Após Colisão de Helicópteros, ANAC Estuda Melhoria na Regulação do Espaço Aéreo
No dia 14 de junho, o trágico acidente aéreo que resultou na colisão de dois helicópteros no Recreio dos Bandeirantes, no Rio de Janeiro, deixou seis vítimas fatais, incluindo o renomado cantor americano Oliver Tree. Este evento, que ocorreu em plena luz do dia e foi presenciado por diversas pessoas, não apenas chocou a população, mas também gerou intensos debates sobre a segurança da aviação civil na região.
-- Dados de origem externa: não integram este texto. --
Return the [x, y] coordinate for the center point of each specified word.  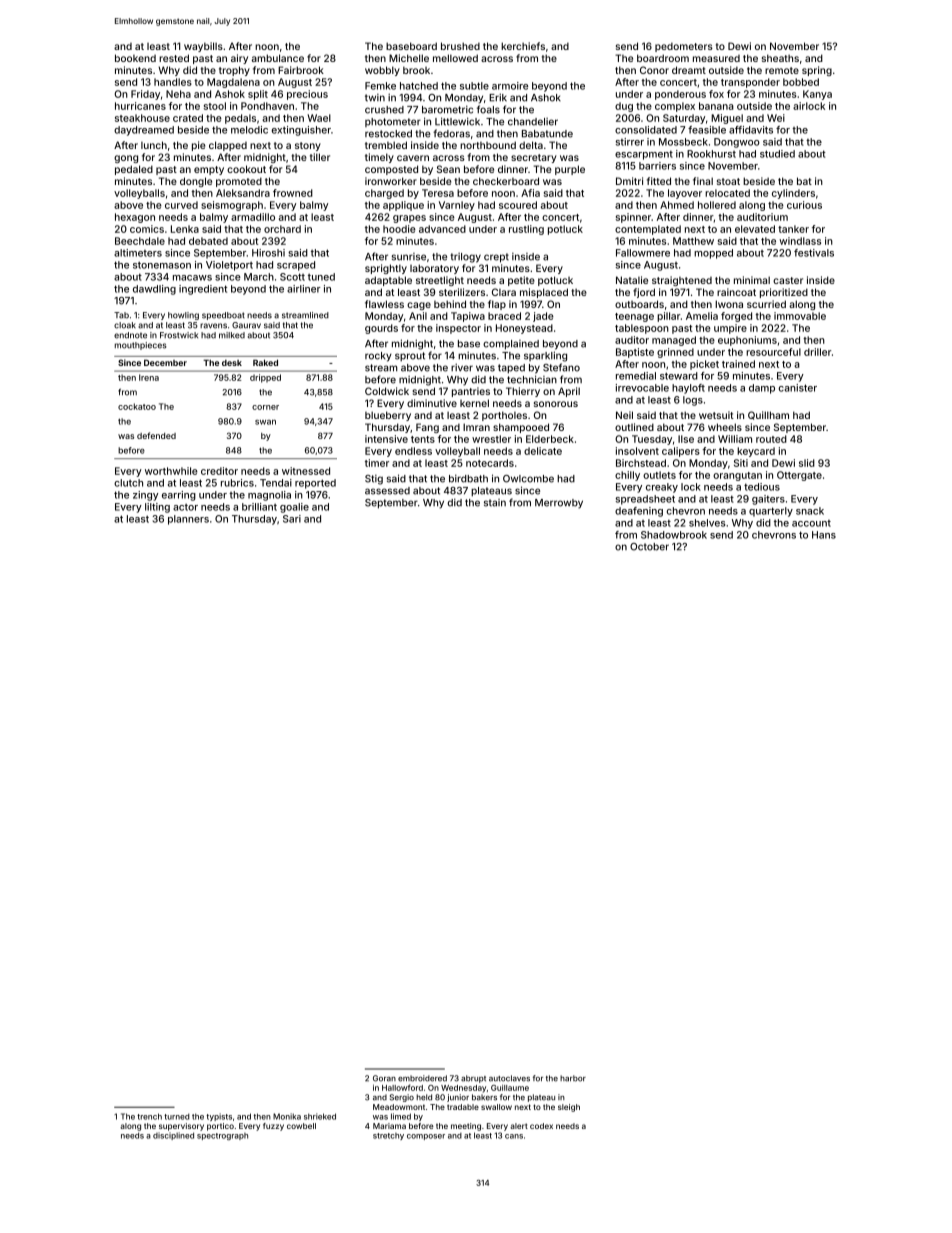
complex [675, 107]
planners [188, 520]
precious [307, 95]
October [649, 547]
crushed [384, 110]
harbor [573, 1078]
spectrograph [222, 1136]
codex [541, 1126]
Com isso, a Agência Nacional de Aviação Civil (ANAC) iniciou, logo no início do mês, discussões acerca da possibilidade de implementação de rotas de voo por instrumentos (IFR) na cidade.
O que exatamente são estas rotas IFR? Essa técnica de pilotagem permite que os pilotos operem com base apenas nos instrumentos de bordo, sem depender de referências visuais externas. Atualmente, as aeronaves voam em corredores pré-definidos, cuja segurança é mantida pela vigilância visual dos pilotos, uma prática que pode se tornar arriscada com o aumento da frota. Especialistas em segurança aérea ressaltam a urgente necessidade de um ajuste nas normas que regem o espaço aéreo fluminense e um monitoramento mais rigoroso das práticas de voo.
A ANAC indicou que o Estado do Rio de Janeiro conta com 319 helicópteros registrados, um aumento de 29% em três anos. Em contrapartida, São Paulo, que lidera em número de aeronaves, teve relativamente poucos incidentes com helicópteros, totalizando apenas 11 ocorrências em um ano. No Rio, o número de incidentes é alarmante, superando 142 registros no ano passado, um ritmo que corresponde a um caso a cada três dias.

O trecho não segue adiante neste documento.